Image Hosted by ImageShack.us

Memleketimize demokrasi geldiğinden bugüne tam 16 kez sandık başına gitmişiz. Yaş itibariyle bunların sadece son ikisine iştirak buyurabildim. Bu sefer oy vermeye daha bir hoplaya zıplaya gittim, oyumu vereceğim kişiye güveniyordum zira. Sandık görevlileri pek kibar ve güleryüzlüydü. Sürdükleri çıkmaz mürekkebe sesimi çıkarmadım ama akşam haberlerde öğrendim ki Demirel ve Netekim Paşa arıza çıkarmışlar. Onlar da vatandaş, ben de vatandaşım. Onlar daha vatandaş ama. Hani Orwell diyor ya “bütün hayvanlar eşit ama bazı hayvanlar daha eşittir.” diye, o hesap. Gerçi ikisi de tarihin en çıkmaz mürekkebiyle damganladı, seçim mürekkebi eksik kalsın parmaklarında. Yine de “küçük dağları ben yarattım” egolanmaları sinir bozucu. Marmaris Paşası şey demiş, “Siz benim kim olduğumu biliyor musunuz?” Haşa haşmetmahap, sizin yüzünüzden bizim evin kütüphanesinin yarısı toprağın yedi kat dibinde. Sizi 50’lerde doğan ve 80’lerde genç olanlar ve o gençlerin 80’lerde doğan çocukları nasıl unutabilir netekim?


Yiğit Özgür'ün Seçim Karikatürü. Büyütmek için resmin üzerine tıklayın.

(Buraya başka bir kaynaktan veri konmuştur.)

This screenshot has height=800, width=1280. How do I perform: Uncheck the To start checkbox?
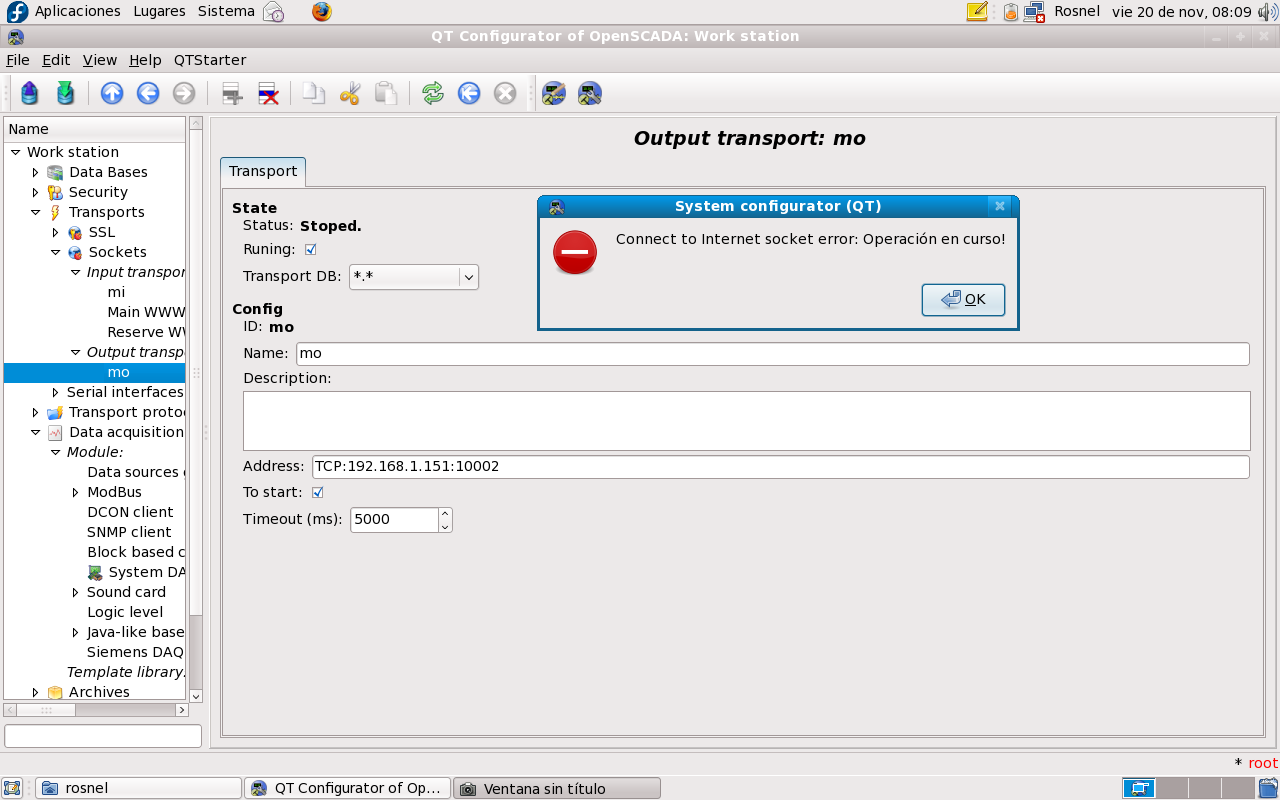(318, 492)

Dün kiminle seçim hakkında konuşsam “Nasıl ya? Nasıl bu kadar çok oy olabilir?” diye söylenip duruyordu. This is a pencil, afedersiniz, demokrasi, ey halk… Demokrasi çelişkili bir rejim. Çoğunluk karaya ak diyor diye kara ak oluyor. (söz meclisten ziyadesiyle dışarı, teşbihte hata olmaz.) Bu kadar basit. Demokrasiyi fevkalade eksikli gedikli bir rejim olarak gören bir birey olarak yüzümde rahat bir sırıtışla karşıladım sonuçları. İstatistiklere göre her iki kişiden biri AKP'yi oylamış. Herkesi bir paranoya aldı şimdi. Herkes "kim AKP'ye verdi ki oyunu?" diye bakınıyor etrafa. Ben şahsen üst ve alt komşudan, bir de laz bakkaldan şüpheleniyorum. Hayır, oy pusulamı 5 kere kontrol edip kolalı gömlek gibi özene bezene katlamamış olsam (sırf oyum yanlışlıkla İbrahim Tatlıses'e gitmesin diye) kendimden bile şüphelenebilirdim. Muhtemelen bu satırları okurken siz benden şüpheleniyorsunuz zaten. Ben de sizden şüpheleniyorum. Sorsanız herkes şaşırıyor AKP'nin oyunun 5 milyon kişi artmasına. Sorsanız kimse oy vermemiş. Bu işin şakası, aslolan herkes halinden ahvalinden memnun demek ki. An itibariyle aksi bir açıklama gelmediğine göre buna CHP de dahil. Milletimiz CHP’yi onore edip ana muhalefet görevine layık görmüş. Atadan öyle gördük diye, Allah Kurtarsın Partisi (AKP) olmasın da ne olursa olsun diye oy verenlerin yüzü suyu hürmetine CHP ikinci parti olarak çıktı sandıktan. Bunu elbette başarı sayıyorlardır. Oylarını 5 senede %1 (yazıyla yüzde bir) arttırdıklarını saydıkları gibi. Tabi bu arada CHP adayları mitingci Serter ve Arat teyzeler de mecliste. Arat, Ufuk Uras’a seçimden önce “bu kadar konuştunuz, şehitlerden söz etmediniz?” minvalinde laflar ettiydi katıldıkları bir programda. Uras da “Bahsedeyim efendim, şehitler üzerinden siyaset yapılmasına karşıyım ben.” demiş, gülümsetmişti. Sırf Uras, Arat ve Serter için Meclis TV’ye abone olacağım.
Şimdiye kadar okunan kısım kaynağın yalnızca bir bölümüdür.